The past 10 days of my life have been like an Almodovar movie. And yet as I sit here and try and type out my experiences, I am at a loss.
The humour that comes across when I tell the story of bad dates, investor ignorance, a private party with fur and leather clad drag fashionistas and the logistical nightmare of completing my only race this year is lost without the hand gestures and convulsive spitting.
But then again this is with hindsight and not how it felt throughout the process. In the midst of it all was anger and disappointment. In fact, the initial title of this blog was “A Lesson in Disappointment” but that was very much centred around my initial reaction to the events. Sort of like responding too quickly to an angry email; just don’t. Draft it, sleep on it, re-read it, re-write it, send it.
So here I am, not disappointed but feeling validated. A sense of validation that comes from conviction, commitment and experience.
The week began with yet another investor meeting.
Getting the right partners on board for my new venture (a socially aware for-profit lending institution in Ghana) is crucial – it is not just about the money but about strategic relationships. It has been a mixed sell, people love it or hate it, as is to be expected. Private investors look at it from both an economic and social returns perspective, institutional investors want me to tone down the social angle whereas social venture funds/DFIs want me to emphasise on the developmental impact angle.
This investor meeting was something else though. An astute businessman who has invested heavily on the continent, with an intact reputation and a wonderful demeanor, I was excited to get him on board. The meeting did not go as expected as I was summoned for an altogether different reason; to be offered a job at a competitor that was in operational trouble to help turn the venture around.
I left the meeting a little angry, reminding myself of a conversation I had with a friend almost ten years ago where he said that the most important thing in life is to “understand your intellectual responsibility”. I had left a job in London for a reason, to find purpose.
The week continued to build, ending on Sunday, when I competed in my first and only race of the year. A year I have taken off racing to build a new career.

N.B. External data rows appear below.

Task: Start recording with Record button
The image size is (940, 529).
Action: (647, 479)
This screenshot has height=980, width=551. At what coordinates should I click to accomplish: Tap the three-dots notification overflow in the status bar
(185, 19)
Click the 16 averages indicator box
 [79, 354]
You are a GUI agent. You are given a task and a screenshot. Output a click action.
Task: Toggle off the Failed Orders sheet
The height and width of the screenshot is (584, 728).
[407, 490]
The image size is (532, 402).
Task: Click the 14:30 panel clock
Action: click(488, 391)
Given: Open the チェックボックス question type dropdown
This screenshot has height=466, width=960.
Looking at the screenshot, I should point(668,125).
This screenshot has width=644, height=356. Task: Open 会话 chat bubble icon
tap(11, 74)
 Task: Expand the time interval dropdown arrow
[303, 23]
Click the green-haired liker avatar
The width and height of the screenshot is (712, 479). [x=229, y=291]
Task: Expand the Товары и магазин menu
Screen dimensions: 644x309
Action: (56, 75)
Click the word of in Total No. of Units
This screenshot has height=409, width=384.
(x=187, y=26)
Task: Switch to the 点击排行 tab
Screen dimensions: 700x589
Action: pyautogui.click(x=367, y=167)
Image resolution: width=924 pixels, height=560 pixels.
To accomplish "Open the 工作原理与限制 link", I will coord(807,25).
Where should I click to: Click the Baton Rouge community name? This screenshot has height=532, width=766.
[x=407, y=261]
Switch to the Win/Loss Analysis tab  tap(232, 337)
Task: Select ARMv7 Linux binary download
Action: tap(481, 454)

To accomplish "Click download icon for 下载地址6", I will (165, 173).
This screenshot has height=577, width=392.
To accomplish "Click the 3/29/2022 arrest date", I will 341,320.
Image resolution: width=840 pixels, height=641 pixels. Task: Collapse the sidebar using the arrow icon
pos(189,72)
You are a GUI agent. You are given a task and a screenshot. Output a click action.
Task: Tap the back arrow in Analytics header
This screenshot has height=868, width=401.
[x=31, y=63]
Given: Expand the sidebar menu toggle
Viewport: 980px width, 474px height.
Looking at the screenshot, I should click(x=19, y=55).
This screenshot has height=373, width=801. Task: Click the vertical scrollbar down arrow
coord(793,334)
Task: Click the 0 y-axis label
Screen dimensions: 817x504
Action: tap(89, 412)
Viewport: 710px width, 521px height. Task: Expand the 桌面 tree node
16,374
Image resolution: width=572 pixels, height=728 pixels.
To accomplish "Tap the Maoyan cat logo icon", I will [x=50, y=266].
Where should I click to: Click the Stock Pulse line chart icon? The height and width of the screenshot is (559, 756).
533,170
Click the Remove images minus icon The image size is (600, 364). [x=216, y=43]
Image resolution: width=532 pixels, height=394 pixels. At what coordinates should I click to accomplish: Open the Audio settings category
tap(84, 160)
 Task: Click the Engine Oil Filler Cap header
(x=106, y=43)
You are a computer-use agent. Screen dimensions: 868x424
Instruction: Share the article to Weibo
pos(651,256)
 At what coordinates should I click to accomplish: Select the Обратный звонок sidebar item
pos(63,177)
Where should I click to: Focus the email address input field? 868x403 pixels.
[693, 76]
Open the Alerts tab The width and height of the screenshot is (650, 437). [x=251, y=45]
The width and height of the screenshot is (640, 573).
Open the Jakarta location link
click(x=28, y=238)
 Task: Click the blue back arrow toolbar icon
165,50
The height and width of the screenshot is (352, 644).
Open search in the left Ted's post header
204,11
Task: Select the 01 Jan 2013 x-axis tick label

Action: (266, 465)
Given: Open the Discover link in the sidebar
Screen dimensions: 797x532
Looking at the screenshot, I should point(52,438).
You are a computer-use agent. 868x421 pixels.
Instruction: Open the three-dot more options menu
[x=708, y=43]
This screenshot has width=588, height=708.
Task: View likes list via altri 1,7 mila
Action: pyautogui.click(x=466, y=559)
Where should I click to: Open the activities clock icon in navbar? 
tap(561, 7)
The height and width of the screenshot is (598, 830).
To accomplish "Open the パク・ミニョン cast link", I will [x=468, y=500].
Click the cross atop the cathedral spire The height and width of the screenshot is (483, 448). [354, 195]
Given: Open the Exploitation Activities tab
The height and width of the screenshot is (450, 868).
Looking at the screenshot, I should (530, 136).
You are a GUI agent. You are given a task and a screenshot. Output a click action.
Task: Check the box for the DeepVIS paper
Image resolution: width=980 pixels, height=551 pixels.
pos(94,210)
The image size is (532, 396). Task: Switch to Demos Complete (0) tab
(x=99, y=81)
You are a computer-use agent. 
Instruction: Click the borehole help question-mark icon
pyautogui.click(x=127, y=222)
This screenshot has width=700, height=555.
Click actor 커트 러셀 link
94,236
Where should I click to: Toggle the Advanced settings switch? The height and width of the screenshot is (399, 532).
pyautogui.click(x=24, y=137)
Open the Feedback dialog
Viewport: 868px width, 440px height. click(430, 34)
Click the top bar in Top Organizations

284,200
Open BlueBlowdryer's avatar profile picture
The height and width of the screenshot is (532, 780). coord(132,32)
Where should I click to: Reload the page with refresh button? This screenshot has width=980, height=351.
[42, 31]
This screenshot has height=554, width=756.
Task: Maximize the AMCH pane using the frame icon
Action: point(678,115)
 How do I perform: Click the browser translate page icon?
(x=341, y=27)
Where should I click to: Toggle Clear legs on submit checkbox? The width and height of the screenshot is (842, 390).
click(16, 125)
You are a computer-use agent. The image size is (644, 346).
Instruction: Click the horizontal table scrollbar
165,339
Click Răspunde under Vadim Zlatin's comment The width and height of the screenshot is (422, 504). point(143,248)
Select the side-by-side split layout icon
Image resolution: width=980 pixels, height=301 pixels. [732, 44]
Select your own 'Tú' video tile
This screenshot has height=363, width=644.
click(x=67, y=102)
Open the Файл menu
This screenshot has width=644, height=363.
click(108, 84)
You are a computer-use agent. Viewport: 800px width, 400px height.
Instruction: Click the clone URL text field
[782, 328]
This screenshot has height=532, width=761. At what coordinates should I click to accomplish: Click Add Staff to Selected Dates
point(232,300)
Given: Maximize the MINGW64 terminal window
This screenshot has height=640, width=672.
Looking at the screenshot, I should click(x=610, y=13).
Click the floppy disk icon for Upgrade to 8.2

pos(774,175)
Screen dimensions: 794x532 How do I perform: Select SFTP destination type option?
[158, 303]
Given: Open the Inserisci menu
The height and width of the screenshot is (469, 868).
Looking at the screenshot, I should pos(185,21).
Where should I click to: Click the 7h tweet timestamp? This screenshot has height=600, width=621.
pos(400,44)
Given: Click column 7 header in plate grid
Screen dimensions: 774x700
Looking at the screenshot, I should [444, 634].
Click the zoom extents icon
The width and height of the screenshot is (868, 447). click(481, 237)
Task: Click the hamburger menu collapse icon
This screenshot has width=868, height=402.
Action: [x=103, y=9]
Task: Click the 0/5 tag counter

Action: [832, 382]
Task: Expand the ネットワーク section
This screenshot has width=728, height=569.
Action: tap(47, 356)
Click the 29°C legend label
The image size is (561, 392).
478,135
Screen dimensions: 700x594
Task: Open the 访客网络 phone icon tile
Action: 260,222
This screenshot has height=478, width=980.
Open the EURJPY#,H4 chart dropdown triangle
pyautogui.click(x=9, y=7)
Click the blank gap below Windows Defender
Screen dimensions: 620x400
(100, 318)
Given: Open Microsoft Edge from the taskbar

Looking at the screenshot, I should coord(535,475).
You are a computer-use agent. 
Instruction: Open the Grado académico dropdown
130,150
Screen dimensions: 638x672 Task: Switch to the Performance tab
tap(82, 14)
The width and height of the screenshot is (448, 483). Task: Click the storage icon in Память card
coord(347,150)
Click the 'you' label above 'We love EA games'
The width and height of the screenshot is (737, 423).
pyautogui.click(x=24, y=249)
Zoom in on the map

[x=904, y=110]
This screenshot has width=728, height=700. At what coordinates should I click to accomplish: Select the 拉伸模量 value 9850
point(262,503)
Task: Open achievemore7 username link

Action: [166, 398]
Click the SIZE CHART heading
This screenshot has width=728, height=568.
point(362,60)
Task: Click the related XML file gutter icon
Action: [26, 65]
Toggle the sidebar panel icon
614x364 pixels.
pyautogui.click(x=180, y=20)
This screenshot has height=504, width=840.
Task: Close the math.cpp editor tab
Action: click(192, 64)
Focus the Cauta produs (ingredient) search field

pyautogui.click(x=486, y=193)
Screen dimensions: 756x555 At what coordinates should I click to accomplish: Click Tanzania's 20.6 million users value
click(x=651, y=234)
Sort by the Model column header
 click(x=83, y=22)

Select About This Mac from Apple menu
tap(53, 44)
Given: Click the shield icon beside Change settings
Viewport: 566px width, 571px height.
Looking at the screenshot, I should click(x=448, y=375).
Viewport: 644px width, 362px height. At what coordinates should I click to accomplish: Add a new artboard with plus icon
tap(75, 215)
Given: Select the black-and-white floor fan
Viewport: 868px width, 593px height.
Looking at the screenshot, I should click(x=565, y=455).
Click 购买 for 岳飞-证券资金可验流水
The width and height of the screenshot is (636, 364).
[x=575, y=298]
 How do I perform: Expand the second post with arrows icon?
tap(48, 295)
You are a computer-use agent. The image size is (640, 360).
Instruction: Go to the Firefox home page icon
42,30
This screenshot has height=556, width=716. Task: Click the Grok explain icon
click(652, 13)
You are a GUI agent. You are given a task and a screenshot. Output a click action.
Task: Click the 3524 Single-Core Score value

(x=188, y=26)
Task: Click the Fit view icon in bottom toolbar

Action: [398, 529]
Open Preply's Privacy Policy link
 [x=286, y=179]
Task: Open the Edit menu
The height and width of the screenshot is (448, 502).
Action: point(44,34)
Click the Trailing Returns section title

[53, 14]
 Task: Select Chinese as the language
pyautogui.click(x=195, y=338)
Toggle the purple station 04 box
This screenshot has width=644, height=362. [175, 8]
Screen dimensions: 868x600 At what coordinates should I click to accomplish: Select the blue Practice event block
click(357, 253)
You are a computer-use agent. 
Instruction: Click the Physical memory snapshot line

The odds were against me: no training, cold (9 degC to be precise), poor sleep in the lead-up, you name what’s bad for racing and I was guaranteed to have done it. But none of that mattered as I had a decent race in the end and it all came down to experience. It wasn’t a PB swim, it wasn’t a PB bike and it wasn’t a PB run but overall, it was a PB.
As the week came to end an, the doubts that I had with racing after a year-long hiatus, my ability to sell my vision to others and the determination to stick to the path I voluntarily chose has become more clear.
I cannot give up my values and I must remain determined to see through my choices of 2012. Everything that fits around these choices, like training, was been put on pause with very little impact on my long-term aspirations.